Fatia mengungkapkan hak-hak tersebut dijamin oleh Pasal 28E ayat (3) dan Pasal 28G ayat (1) Undang-Undang Dasar 1945, Pasal 23 dan Pasal 30 Undang-Undang Nomor 39 Tahun 1999 tentang Hak Asasi Manusia serta Pasal 19 Kovenan Internasional Hak-Hak Sipil dan Politik.
Dijaminnya hak dasar tersebut oleh Konstitusi dan sejumlah peraturan perundang-undangan, menurut Fatia, mewajibkan bagi negara untuk memberikan perlindungan dan penghormatan terhadap setiap hak asasi manusia seseorang.
"Sehingga sudah seharusnya negara berkaitan dengan kasus ini aktif untuk memberikan perlindungan bukan justru membiarkan dan bahkan diduga melakukan pelanggaran hukum dan hak asasi manusia melalui instrumen keamanan," ujar dia.
KontraS juga menyoroti keterlibatan kelompok masyarakat yang ikut melakukan intimidasi dan anehnya diduga dibiarkan oleh polisi. Fatia mengungkapkan pihaknya menduga kuat hal ini dapat terjadi karena ada kaitannya dengan kebijakan Polri yang mengakomodir masyarakat dalam hal melakukan tugas pengamanan yang disebut sebagai Pam Swakarsa melalui Peraturan Polri (Perpol) Nomor 4 Tahun 2020 tentang Pengamanan Swakarsa.
Baca Juga: Aktivis YLBHI Mengaku Dilarang Bikin Kegiatan yang Berkaitan KTT G20 di Bali
"Berdasarkan catatan kami, secara norma Perpol ini memiliki celah hukum yang berpotensi menimbulkan konflik horizontal, tindakan represif, serta pengerahan massa secara tidak akuntabel. Oleh sebab itu, hal ini penting untuk diselidiki lebih lanjut," kata Fatia.
Peristiwa represi kebebasan sipil, tidak hanya kali ini saja terjadi, ada berbagai rentetan peristiwa menjelang KTT G20 yang terjadi sebelumnya, seperti intimidasi dialami oleh tim pesepeda Chasing the Shadow Greenpeace dan pembubaran paksa diskusi publik di Universitas Udayana yang diselenggarakan Indonesia People’s Assembly.
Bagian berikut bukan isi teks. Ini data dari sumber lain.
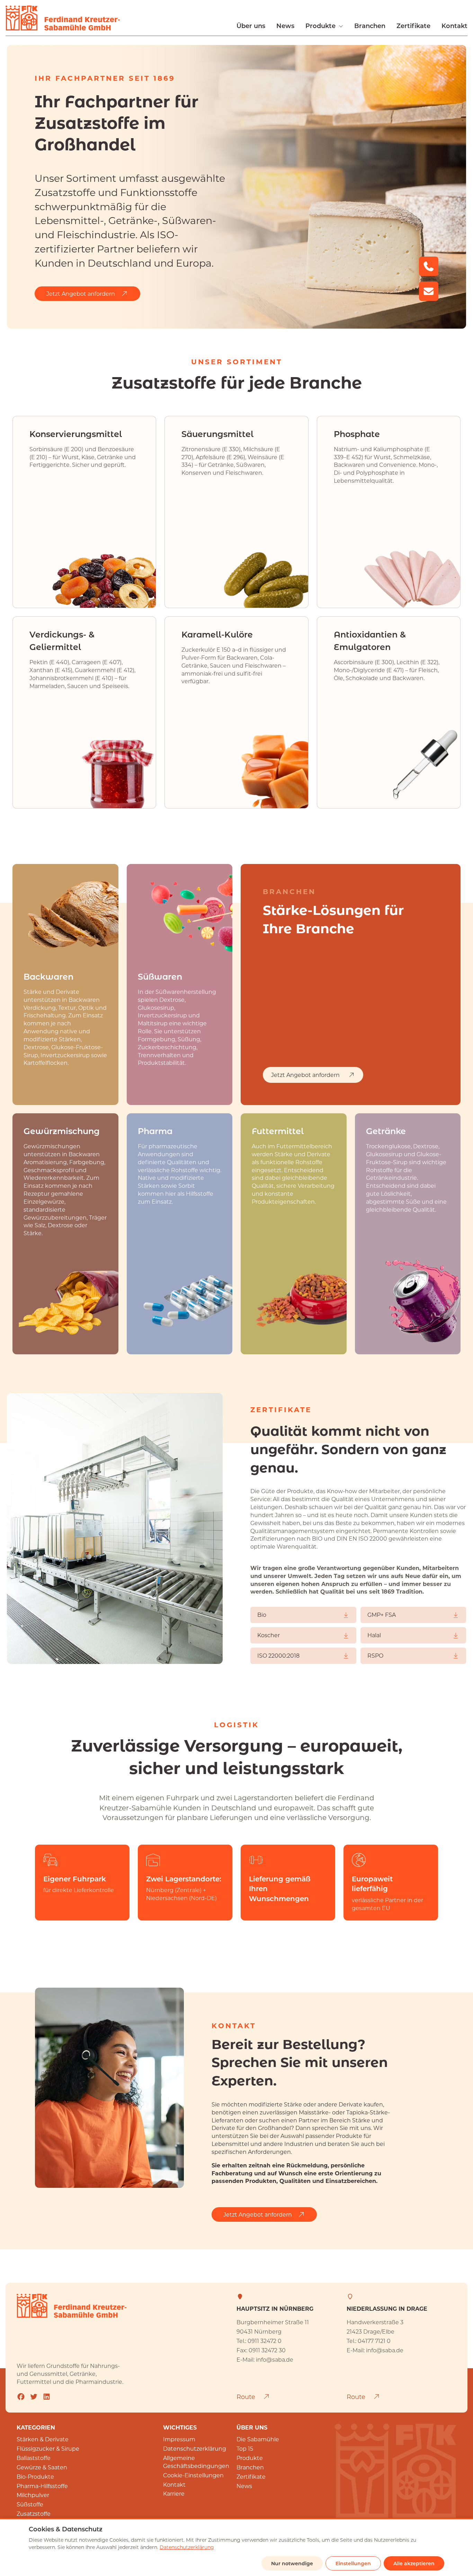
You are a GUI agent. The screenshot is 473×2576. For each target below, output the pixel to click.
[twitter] (33, 2396)
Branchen (369, 25)
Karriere (174, 2493)
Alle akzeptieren (414, 2563)
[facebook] (21, 2396)
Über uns (251, 25)
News (285, 25)
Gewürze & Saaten (42, 2467)
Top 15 (245, 2448)
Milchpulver (33, 2494)
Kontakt (454, 25)
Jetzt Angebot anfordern (80, 293)
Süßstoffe (30, 2504)
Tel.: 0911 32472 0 (259, 2340)
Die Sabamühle (258, 2439)
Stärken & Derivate (43, 2439)
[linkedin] (46, 2396)
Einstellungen (353, 2563)
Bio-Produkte (35, 2476)
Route (247, 2396)
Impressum (179, 2439)
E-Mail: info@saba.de (265, 2359)
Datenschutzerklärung (194, 2448)
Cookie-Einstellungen (193, 2475)
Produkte (320, 25)
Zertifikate (413, 25)
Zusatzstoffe (34, 2513)
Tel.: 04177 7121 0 (369, 2340)
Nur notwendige (292, 2563)
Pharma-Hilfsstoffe (42, 2485)
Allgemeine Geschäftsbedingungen (196, 2461)
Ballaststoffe (34, 2457)
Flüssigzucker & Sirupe (48, 2448)
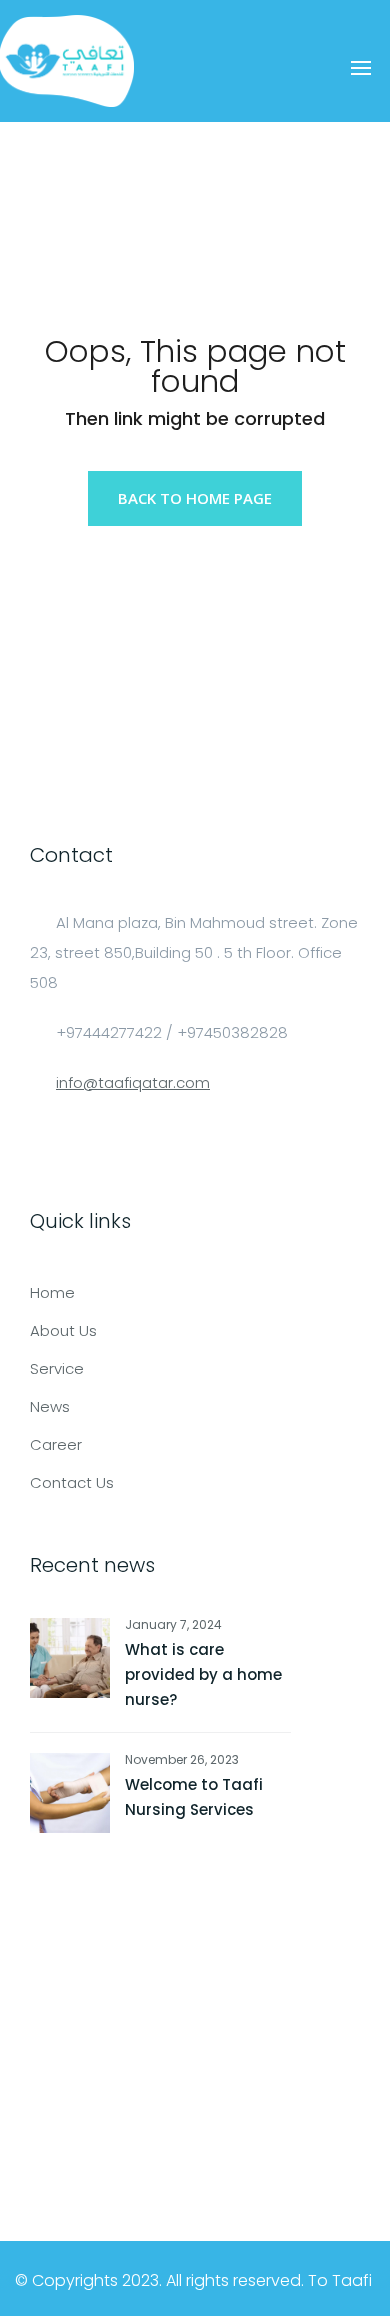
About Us (63, 1330)
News (50, 1406)
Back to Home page (195, 498)
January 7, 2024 (173, 1624)
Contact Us (72, 1482)
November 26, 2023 (182, 1759)
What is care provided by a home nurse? (203, 1674)
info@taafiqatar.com (133, 1082)
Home (52, 1292)
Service (57, 1368)
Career (56, 1444)
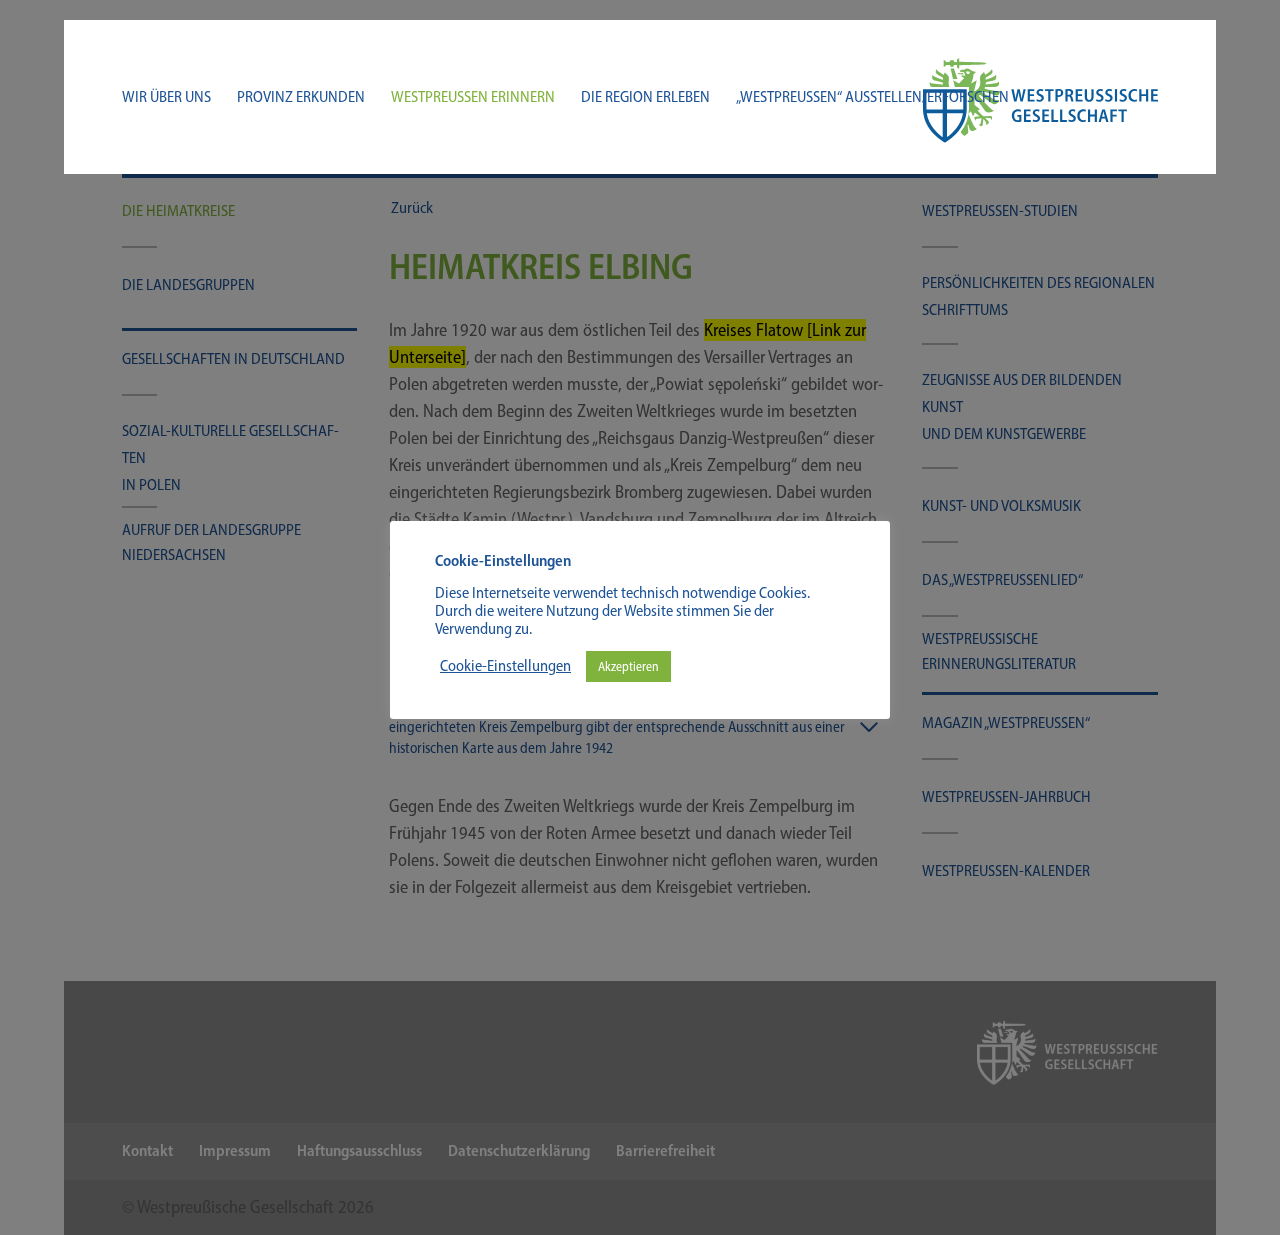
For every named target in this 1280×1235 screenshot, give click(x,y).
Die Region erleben (645, 98)
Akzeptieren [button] (628, 666)
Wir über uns (166, 98)
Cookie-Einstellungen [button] (505, 666)
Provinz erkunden (301, 98)
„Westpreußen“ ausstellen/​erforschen (872, 98)
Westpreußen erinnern (473, 98)
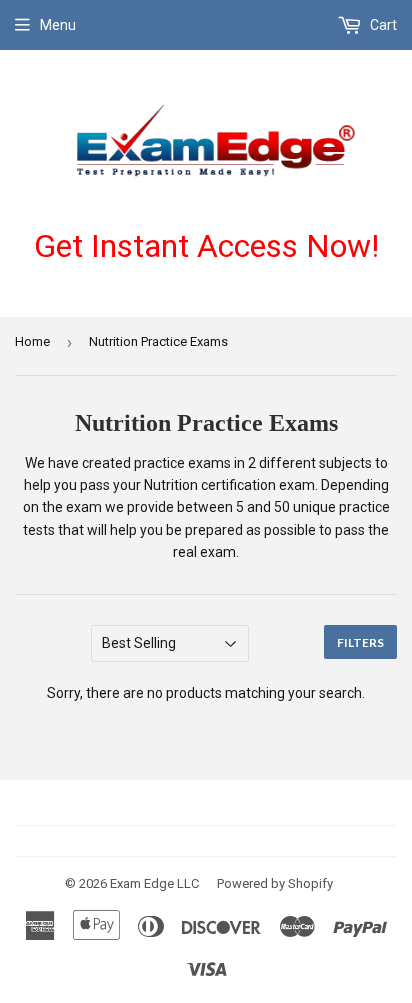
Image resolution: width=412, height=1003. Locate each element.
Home (32, 341)
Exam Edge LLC (154, 883)
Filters (360, 642)
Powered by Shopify (275, 883)
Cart (382, 25)
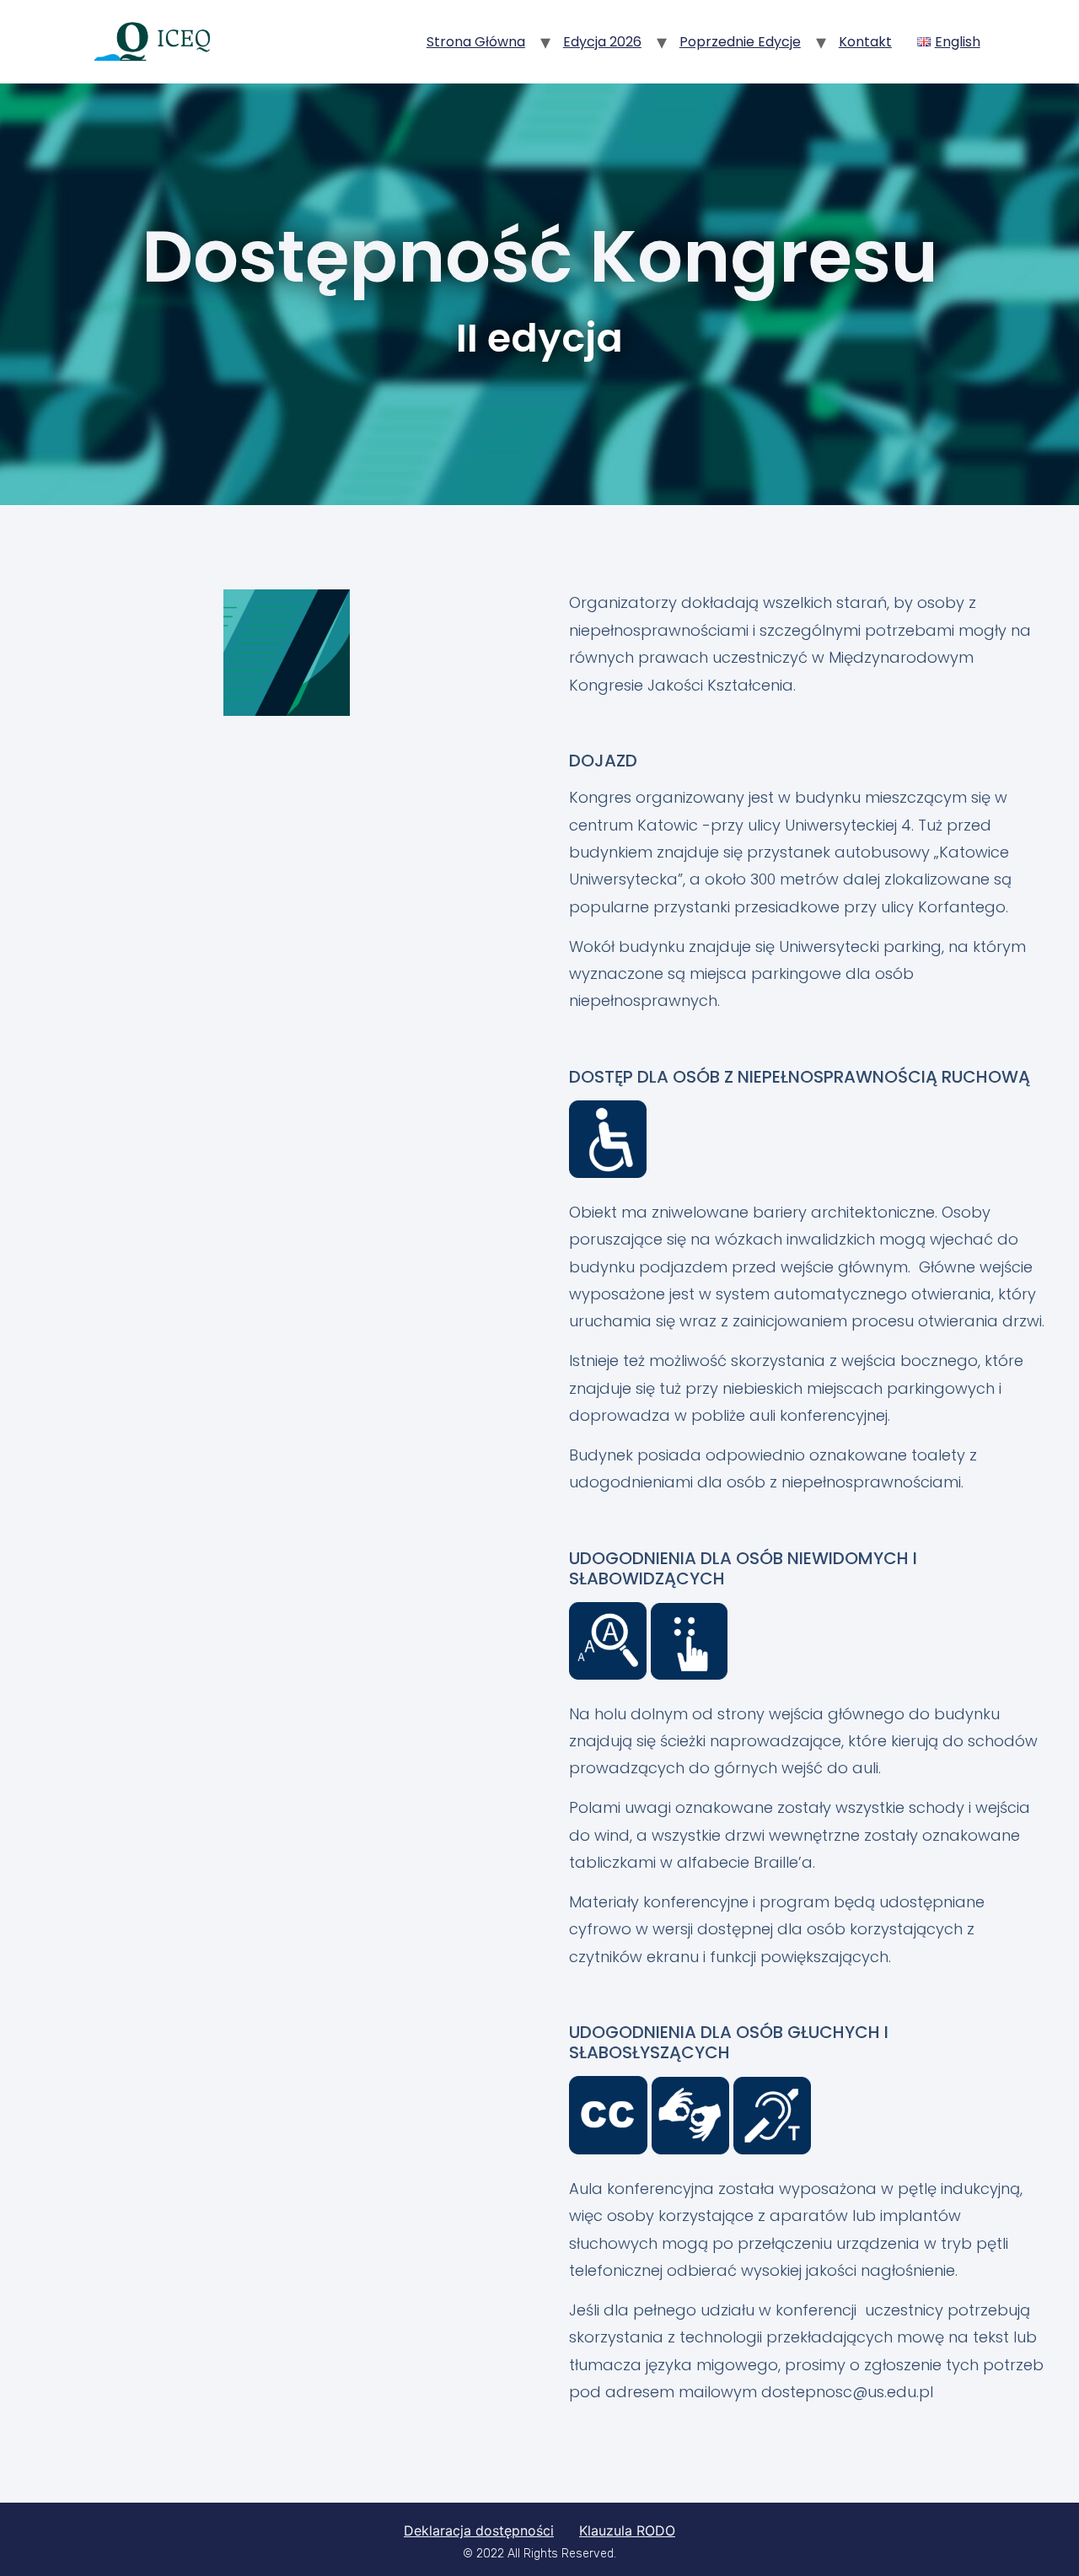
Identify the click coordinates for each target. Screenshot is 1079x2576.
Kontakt (865, 41)
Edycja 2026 (602, 41)
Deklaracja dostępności (479, 2530)
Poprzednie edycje (740, 41)
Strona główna (476, 41)
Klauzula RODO (627, 2530)
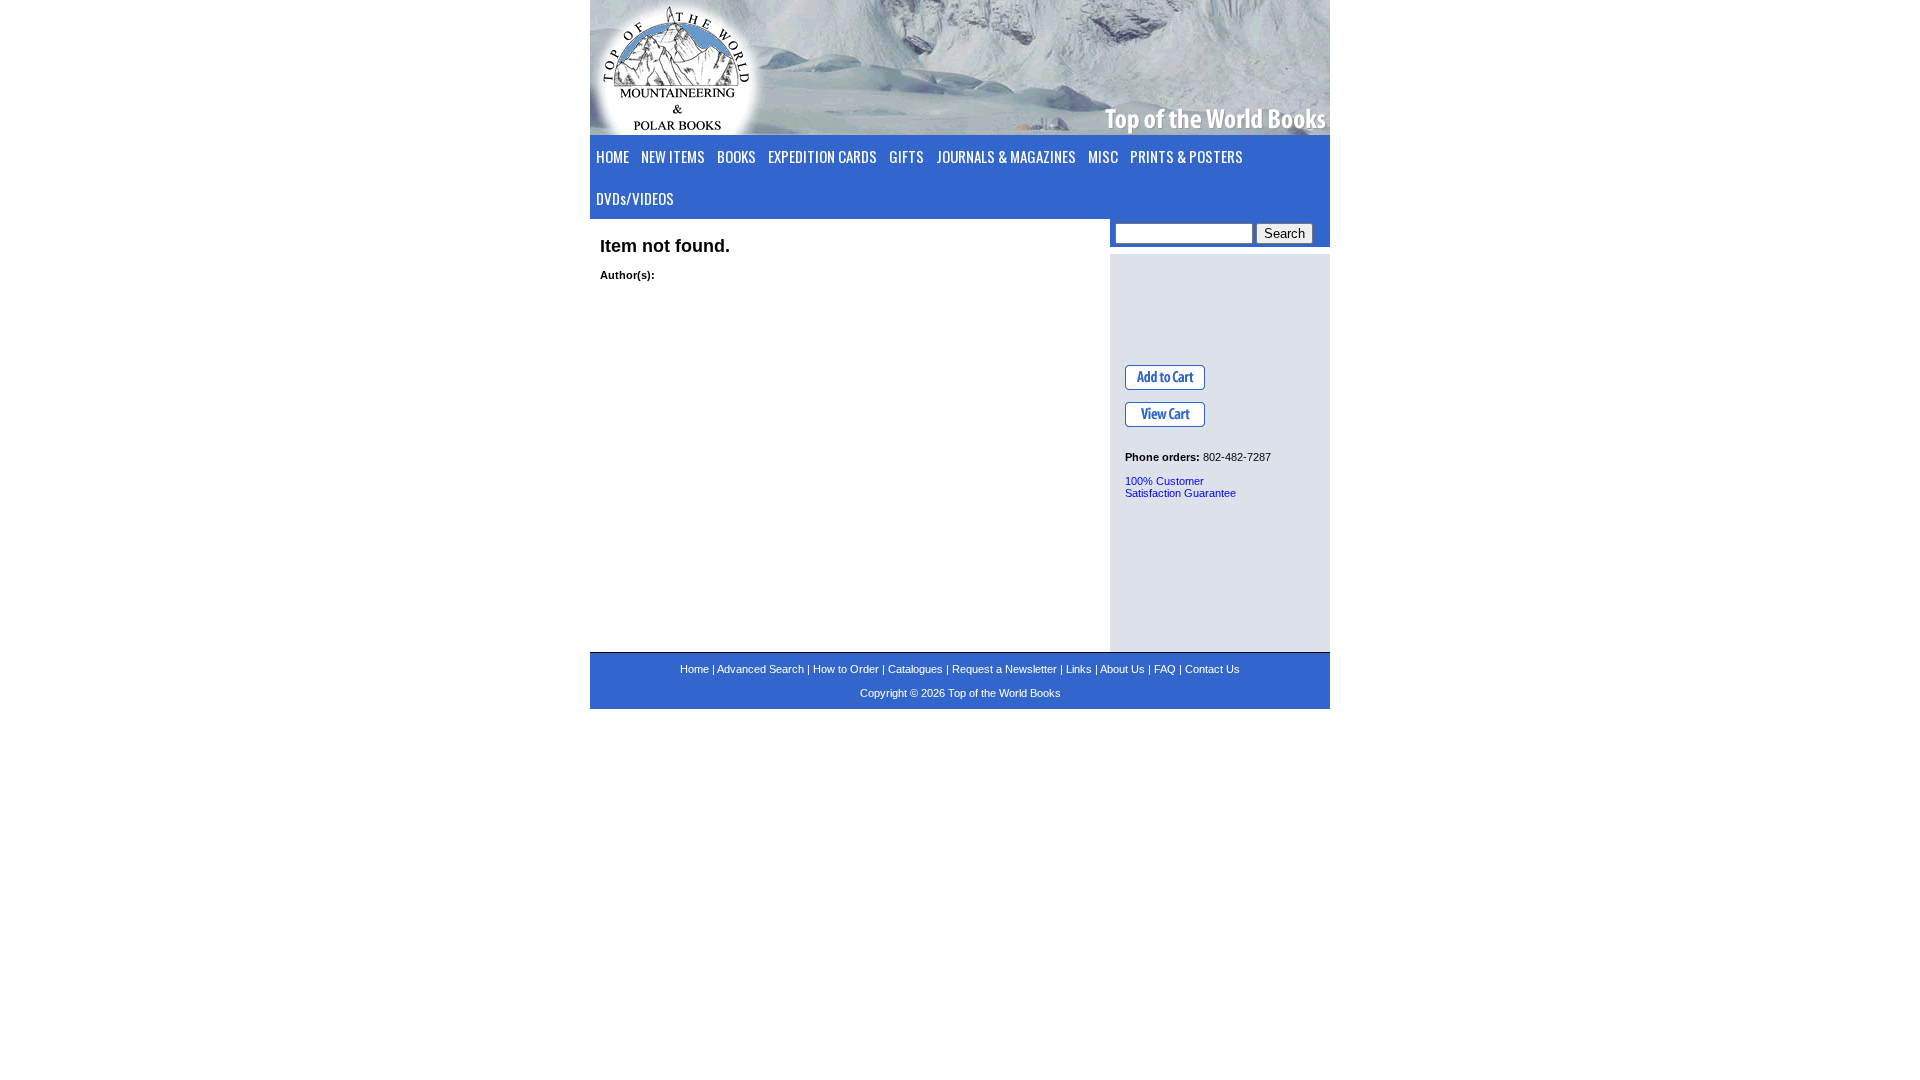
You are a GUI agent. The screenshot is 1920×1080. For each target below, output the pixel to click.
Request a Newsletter (1004, 669)
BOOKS (736, 156)
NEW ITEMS (673, 156)
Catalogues (915, 669)
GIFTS (906, 156)
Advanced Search (760, 669)
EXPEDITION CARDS (822, 156)
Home (694, 669)
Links (1079, 669)
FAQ (1165, 669)
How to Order (846, 669)
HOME (612, 156)
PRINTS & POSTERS (1186, 156)
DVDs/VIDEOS (635, 198)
Hal tersebut telah menjadi ancaman serius terhadap kehidupan berdemokrasi, sebab kebebasan berekspresi dan berpendapat merupakan hak yang penting untuk dijamin serta dilindungi oleh negara yang menganut sistem demokrasi.
KontraS mendesak, pertama, Polda Bali melakukan upaya hukum dengan segera dan komprehensif terhadap aktor-aktor pelaku tindakan ancaman dan intimidasi yang dialami pengurus YLBHI dan Pimpinan 18 LBH kantor.
Kedua, Komnas HAM harus mengusut mengenai dugaan keterkaitan sejumlah peristiwa represi kebebasan sipil dengan kebijakan Pam Swakarsa yang dibuat oleh institusi Polri. Dan ketiga, pemerintah harus patuh dan taat terhadap Konstitusi dan hukum yang berlaku, dengan melindungi dan menghormati hak asasi manusia setiap orang yang diantaranya menjamin hak atas rasa aman, kemerdekaan untuk berekspresi dan berpendapat.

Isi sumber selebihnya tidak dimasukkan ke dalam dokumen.